## To do:
Exactly as written, retype all of the records that come next.
*** Listed entries ***
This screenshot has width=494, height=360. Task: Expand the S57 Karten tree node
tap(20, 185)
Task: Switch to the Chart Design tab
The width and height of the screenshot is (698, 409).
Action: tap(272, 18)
*** End of Listed entries ***
## Expected answer:
This screenshot has width=494, height=360. Task: Expand the S57 Karten tree node
tap(20, 185)
Task: Switch to the Chart Design tab
The width and height of the screenshot is (698, 409).
Action: tap(272, 18)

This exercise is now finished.